Yesterday, I commented on the strikingly broad authority the Obama administration proposed in its draft Authorization for the Use of Military Force in Syria, and argued that Senate leaders’ attempts to narrow the proposed authorization were misguided: “Congress shouldn’t ‘fix’ what the president shouldn’t have.”
The Senate Foreign Relations Committee’s revised AUMF, released this morning, hasn’t changed my mind.
- They’ve added some adjectives to the operative clause, authorizing the president “to use the Armed Forces of the United States as he determines to be necessary and appropriate in a limited and tailored manner” (bespoke airstrikes?) against “legitimate military targets,” and tightened the stated goals somewhat. But again “he determines” whether those conditions have been met.
- They’ve added some time limits – 60 days, with a one‐time 30‐day renewal if the president certifies he needs it — much like the limits in the War Powers Resolution. But recall that Obama blew past the WPR’s time limits two years ago in Libya, becoming the second president ever to do so. (Bill Clinton – like Obama, a former constitutional law professor–was the first. Remember, “Never Let Law Profs Near the Oval Office”)
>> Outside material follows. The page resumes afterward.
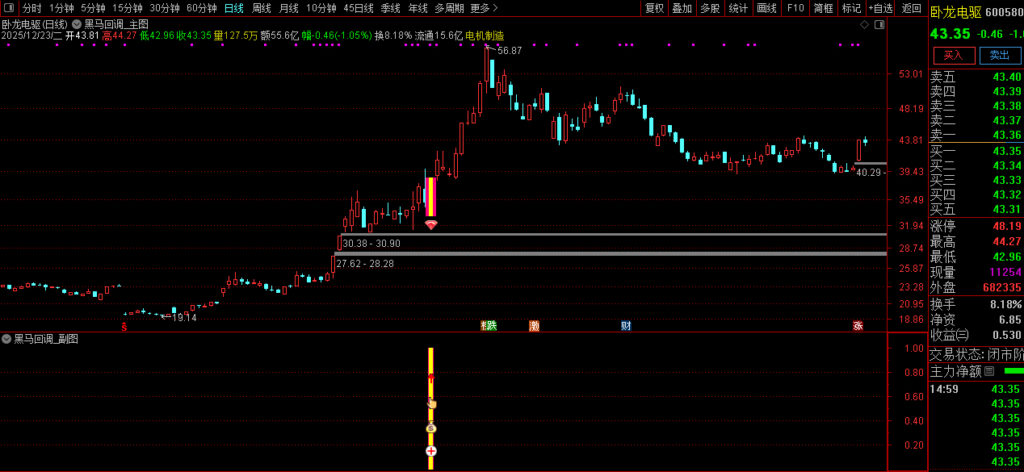Expand the 黑马回调_副图 indicator dropdown
Screen dimensions: 1024x472
[x=7, y=339]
- Worst of all, despite purporting to bar “the use of the United States Armed Forces on the ground in Syria for the purpose of combat operations” (Sec. 3) and limit airstrikes to targets “in Syria,” (Sec. 2(a)), the draft (unwittingly?) undermines those restrictions at the outset. The revised AUMF gives away the game in the last clause of Section 1 with a gratuitous and overbroad concession about the scope of the president’s authority to use force without congressional authorization: “the President has authority under the Constitution to use force in order to defend the national security interests of the United States.” That’s far broader than the WPR’s description of the president’s independent constitutional authority to take action in “a national emergency created by attack upon the United States… or its armed forces”–and broader than the original understanding that the president retained the power to “repel sudden attacks.” The language in the Committee’s draft AUMF implicitly endorses a power to launch sudden attacks when the president deems them in “the national security interests of the United States.”
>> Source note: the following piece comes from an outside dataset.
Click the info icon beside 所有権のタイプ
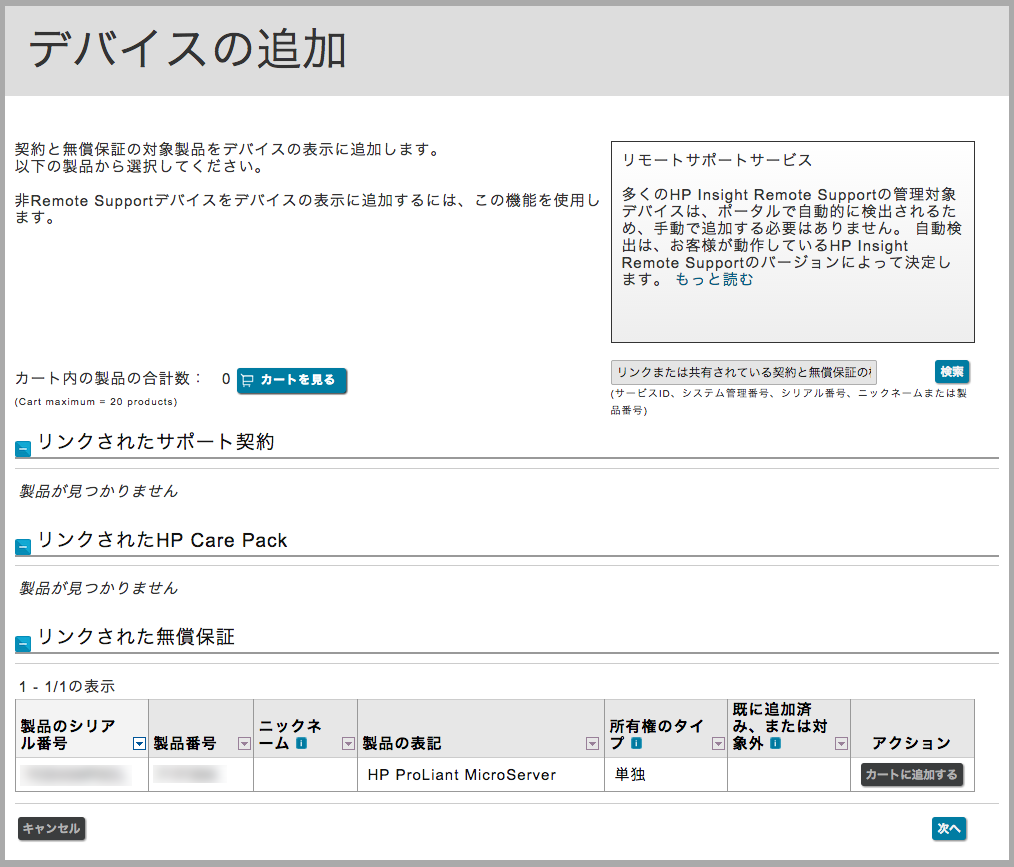This screenshot has width=1014, height=867. tap(636, 743)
Former Bush OLC head Jack Goldsmith calls it “the broadest such clause I have ever seen”–“the draft AUMF enhances, through congressional recognition, the President’s claims of independent constitutional authority to use force in Syria.” Coupled with other provisions in Section 1 affirming that Syria’s possession and use of unconventional weapons “constitute a grave threat to … the national security interests of the United States,” – that phrase again – it gives President Obama additional cover to go beyond what’s authorized in the resolution – flouting the time limits, introducing ground troops, striking targets outside of Syria, and the like.
Goldsmith sums up: “If the Senate draft becomes law, the President should be very pleased.” Americans, who are rightly sick of Middle Eastern entanglements and Tomahawk humanitarianism, will likely have a very different view.